Anti-pTα (2F5), anti-TCRδ (GL3), mouse IgG₁ (MOPC), anti-BrdU, anti-mouse Vβs, and BrdU were obtained from BD Biosciences. Anti-CD4 (GK1.5), anti-CD8 (53.6.7), anti-CD25 (PC61), anti-CD44 (IM7), anti-CD3ε (2C11), and anti-TCRβ (H57) were obtained from eBioscience. Anti-CD4 and anti-CD8 microbeads were obtained from Miltenyi Biotec. Anti-phosphotyrosine (4G10) was from Cell Signaling. Anti-CD3ε was purchased from Santa Cruz Biotechnology.

Flow Cytometry.

For pre-TCR staining, CD4⁻CD8⁻ DN thymocytes were sorted by magnetic bead cell sorting (Miltenyi Biotec) and stained with anti-pTα, anti–mIgG-biotin, and streptavidin-allophycocyanin (APC) in the presence of anti–CD4-CyChrome, anti–CD8-CyChrome, anti–CD44-phycoerythrin (PE), and anti–CD25-FITC. The DN3 to DN4 transitional population (CD4⁻CD8⁻CD44⁻CD25^int) was gated and analyzed for surface pTα staining. Control mouse IgG₁ was used as a control mAb for anti-pTα.
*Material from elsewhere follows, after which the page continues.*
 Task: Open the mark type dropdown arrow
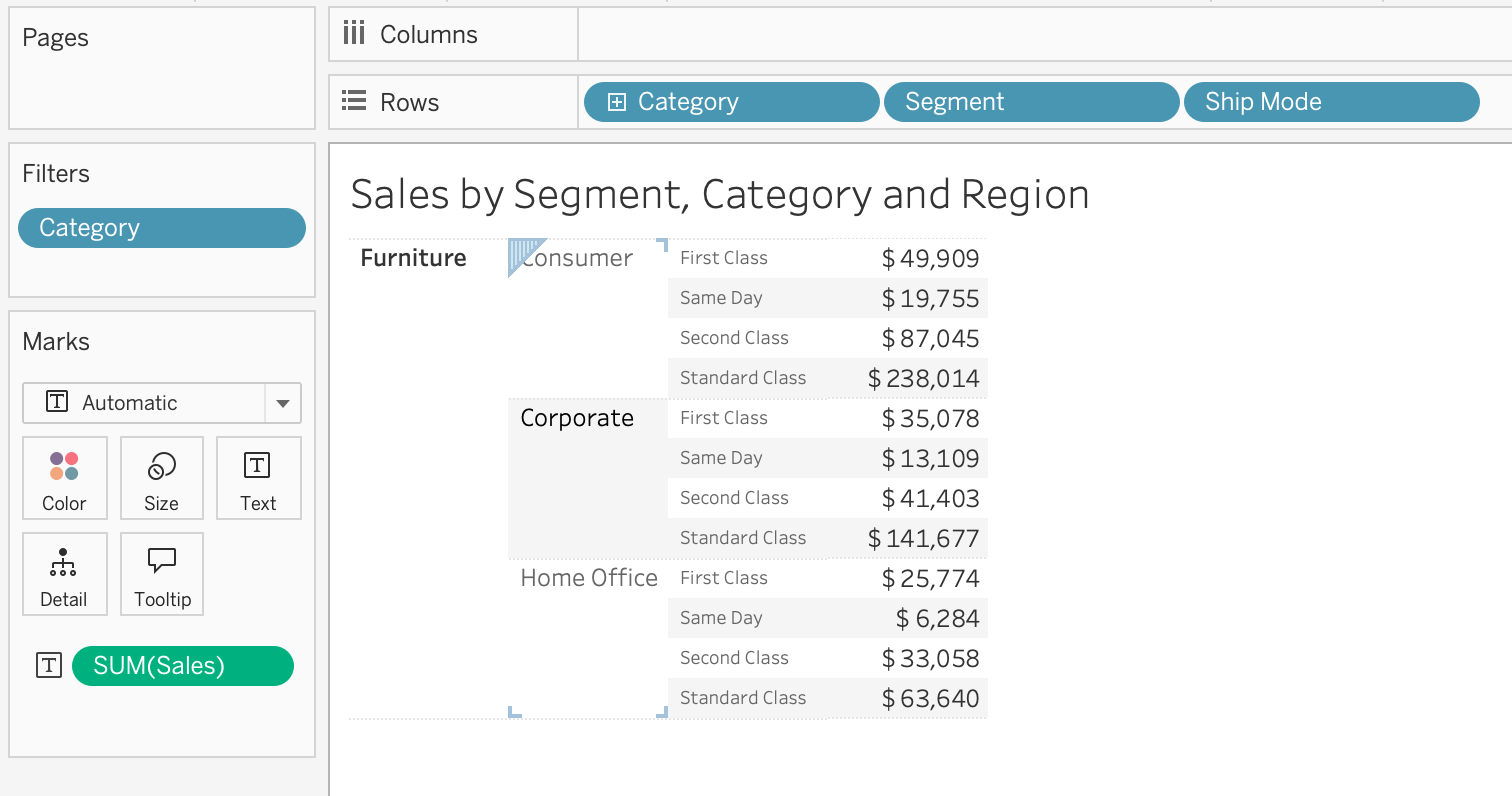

In Vitro Thymocyte Differentiation.

Thymocytes from 4-wk-old mice were cultured on Tst4 cells expressing delta-like ligand (DLL)1-internal ribosome entry site (IRES)-GFP (31). At day 3 of culture, cells were analyzed for CD4 and CD8 expression after gating out of stroma cells using the forward scatter (FSC)–side scatter (SSC) and fluorescence channel 1 (FL1) gate.

Competitive Repopulation Assay.

BM cells (5 × 10⁶) from WT and pTα^4A/4A mice were mixed at ratio of 1:1 and injected i.v. into irradiated (4Gy) Rag1^−/− mice. Reconstituted thymi and spleens were analyzed 4 wk later. Every mix of BM cells was injected into at least five recipient mice with sex and age matched.

BrdU Incorporation.

Mice were injected intraperitoneally with 1 mg BrdU and then, killed 4 h later. After surface staining with anti-CD8, anti-CD4, anti-CD25, and anti-CD44, the thymocytes were fixed and permeabilized with Cytofix/Cytoperm buffer followed by treatment with DNase. Cells were stained with APC-conjugated anti-BrdU Ab (BD Biosciences).

Western Blot Analysis.

DN thymocytes were freshly isolated by negative sorting using anti-CD8 and anti-CD4 magnetic beads. Cells were lysed in lysis buffer containing 1% Nonidet P-40 and analyzed for phosphorylated proteins using anti-phosphotyrosine (pY).

Statistics.

An unpaired two-tailed Student t test was used for all of the statistical analysis.

Detection of TCRβ Gene Rearrangement.

DN thymocytes were sorted and lysed in lysis buffer containing 1% Nonidet P-40. After centrifugation, the supernatant was removed, and genomic DNA was prepared from the nuclear pellet by the addition of proteinase K-containing buffer. Threefold serially diluted DNAs were used as templates. Rearrangement of the Tcrb gene was detected by PCR as described previously (32) using Blend Taq plus DNA polymerase (TOYOBO) and the primers described in SI Materials and Methods.

Note Added in Proof.

At the proof stage of this publication, the structure analysis of pre-TCR was reported (33).